Außerhalb von Tod und Verlust als Rahmenmotive betritt Necrobarista ähnliche thematische Pfade wie viele Spiele junger Indie-Entwickler*innen der letzten Jahre. Statt abstrakte Konzepte in den Mittelpunkt ihrer Handlung zu stellen, behandeln Indie-Spiele zunehmend die Probleme der Lebensrealitäten ihrer Schöpfer*innen.

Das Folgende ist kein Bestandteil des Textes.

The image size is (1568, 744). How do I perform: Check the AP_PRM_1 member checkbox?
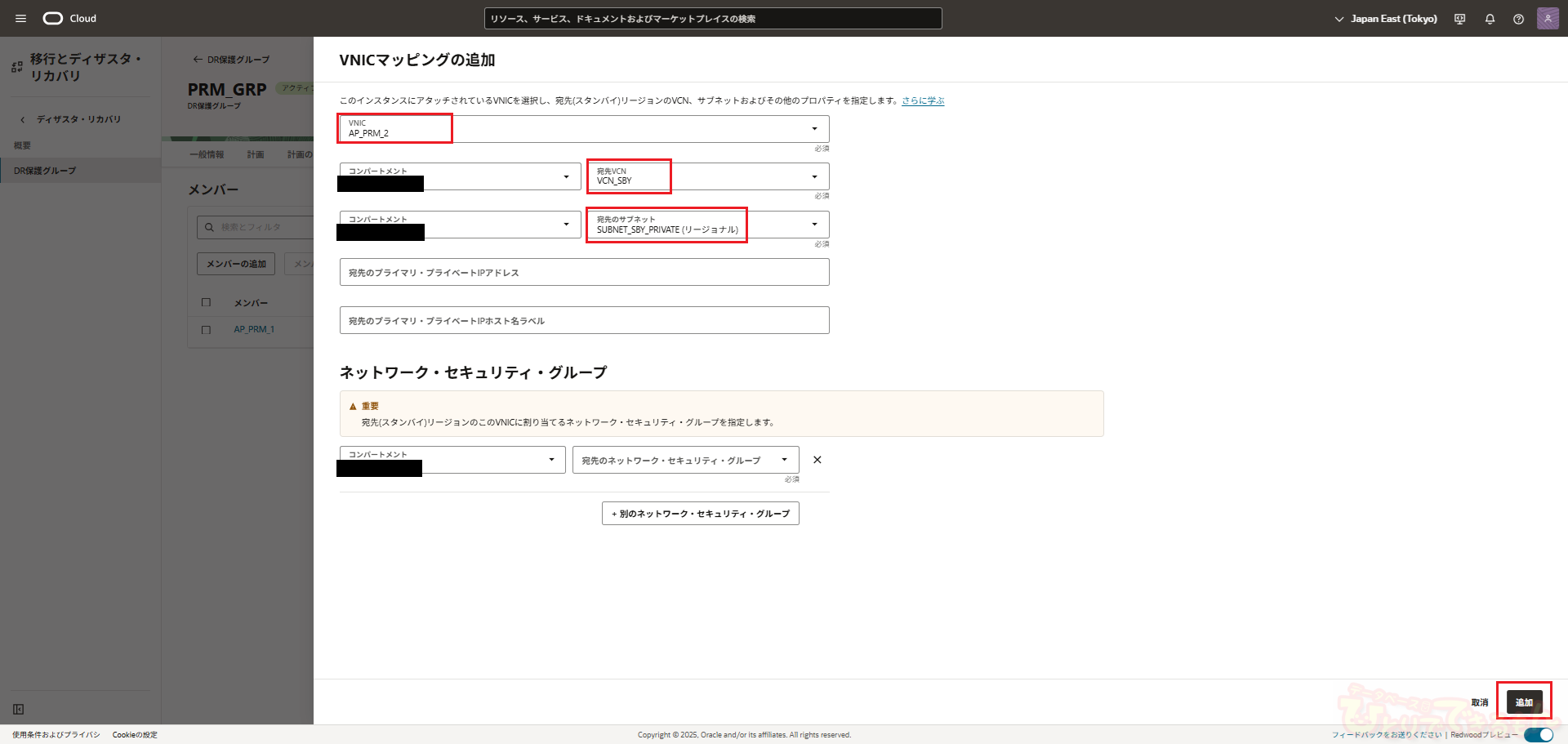tap(206, 330)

So spricht Necrobarista auch über Existenzangst, Ich-Krisen, Kapitalismuskritik oder die Wichtigkeit offener emotionaler Unterstützung. Maddy beklagt sich beispielsweise über Miet- und Lebensmittelkosten. Das 13-jährige Wunderkind Ashley, die Maddy und Chay zu ihren Zieheltern bestimmt hat, befürchtet, nie genug sein zu können und zweifelt an ihren Fähigkeiten.

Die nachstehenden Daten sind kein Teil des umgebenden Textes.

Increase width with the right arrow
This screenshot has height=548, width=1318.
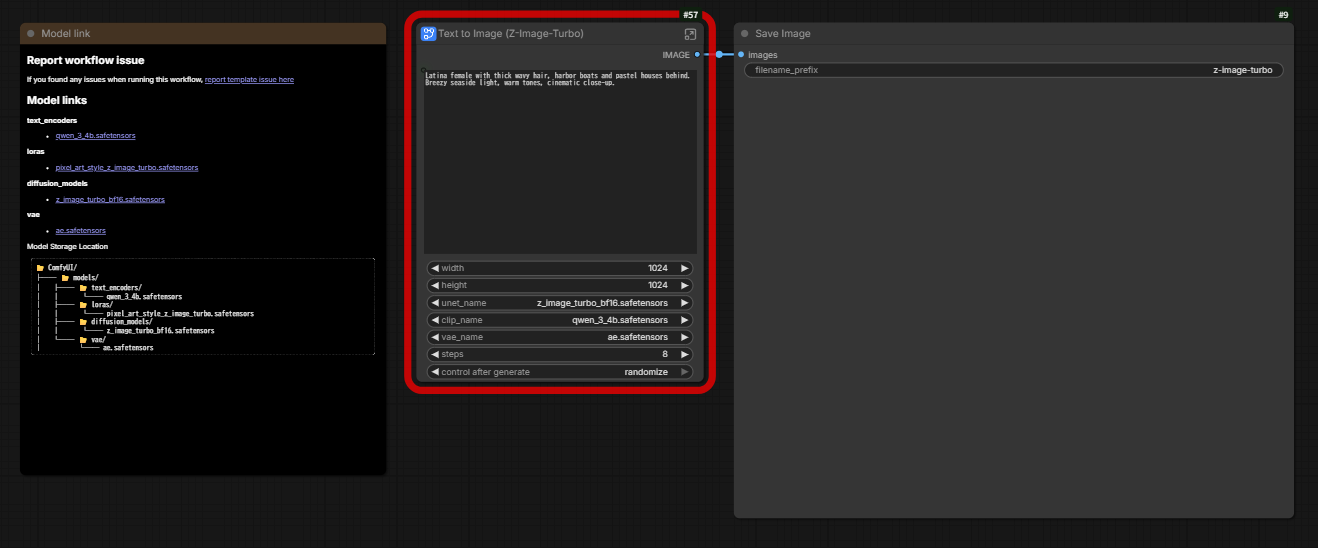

Diese Selbstinjektion blitzt auch in den leichtherzigen Momenten auf. Route 59 zelebriert mit Necrobarista die Popkultur und bombardiert ihre Spieler*innen mit Nischenwissen: Beiläufige Zitate aus Star Wars Episode IV, große Wörter aus der Literaturtheorie wie „Katabasis" oder die Geschichte von Icarus als Nebensatz, um fast-tödlichen Espressokonsum rechtzufertigen. Für das Charakter-Desgin standen, so Lead Artist Ngoc Vu, Anime wie die Monogatari-Serie oder Madoka Magicka Vorbild. Ähnliche Einflüsse zeigen sich im Soundtrack, der vom Anime-Komponisten Kevin Penkin geschrieben wurde. Und wer fließend Englisch spricht, sollte Necrobarista im O-Ton genießen. Route 59 ist ein australisches Team und lässt ihre Charaktere im landestypischen Slang sprechen.

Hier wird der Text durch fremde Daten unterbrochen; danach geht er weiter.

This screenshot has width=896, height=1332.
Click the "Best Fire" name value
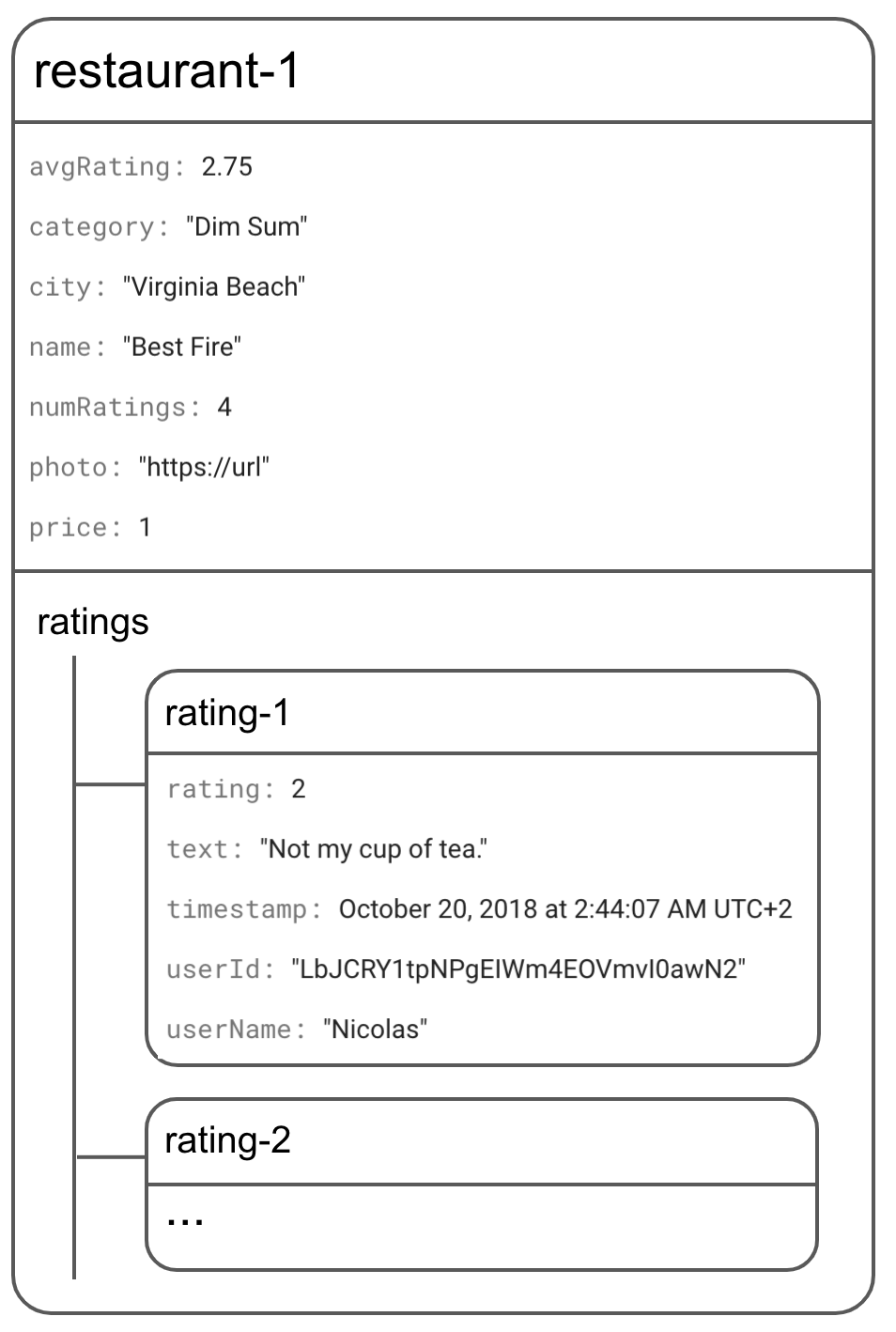point(182,348)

Necrobarista schmeißt etablierte Bestandteile des Visual-Novel-Genre beidhändig aus dem Fenster, etwa Rätsel oder verschiedene Dialogoptionen. Spieler*innen müssen lediglich via Knopfdruck Textboxen weiterscrollen - quasi das spielgewordene Äquivalent zum Seiten umblättern. Zwischen Kapiteln bietet Necrobarista an, das Terminal zu erkunden. Während dieser Abschnitte können Spieler*innen zusätzliches Hintergrundwissen über die Gäste des Cafés freischalten. Auf der Gameplay-Ebene ist wenig Missverständliches, wenig Überforderndes, weswegen Necrobarista gerade für unerfahrene Spieler*innen attraktiv ist.
Die einzige Schwäche Necrobaristas ist gravierend genug, das gesamte Spiel herunterzuziehen: Streckenweise wirkt es unfertig, vor allem je weiter die Handlung voranschreitet.
Die Eröffnungssequenz, im Stil eines Anime-Intros gehalten, zeigt einen Charakter, der nicht im Spiel vorkommt. Nebencharaktere verlassen die Bühne schneller, als sie sie betreten. Noch schwerer wiegt die löchrige Geschichte. Necrobarista vergisst, Spieler*innen grundlegende Informationen mitzuteilen. Wie Maddy ihren Weg ins Terminal gefunden hat oder warum Chay seit fast zwei Jahrhunderten lebt, wird nie explizit formuliert. Selbst die Hintergründe für den Klimax der Handlung spricht Necrobarista nur sporadisch an.
Route 59 kündigte vor kurzem kostenfreie Updates an. Sie sollen den noch unbekannten Charakter hinzufügen und die Geschichte um zusätzliche Kapitel erweitern. Bis dahin wirkt Necrobarista aber in seinen schwächsten Momenten wie das erste Projekt eines zerstreuten Dr. Frankensteins: Eine lose Kombination von Einzelteilen, die irgendwie zusammenhält und stetig droht, auseinanderzufallen. Mehr Entwicklungszeit hätte vielleicht geholfen, diese Wogen zu glätten. Denn unter ihnen liegt ein bildschönes Spiel, das alles, wofür es sich Zeit nimmt, mit Bravour serviert.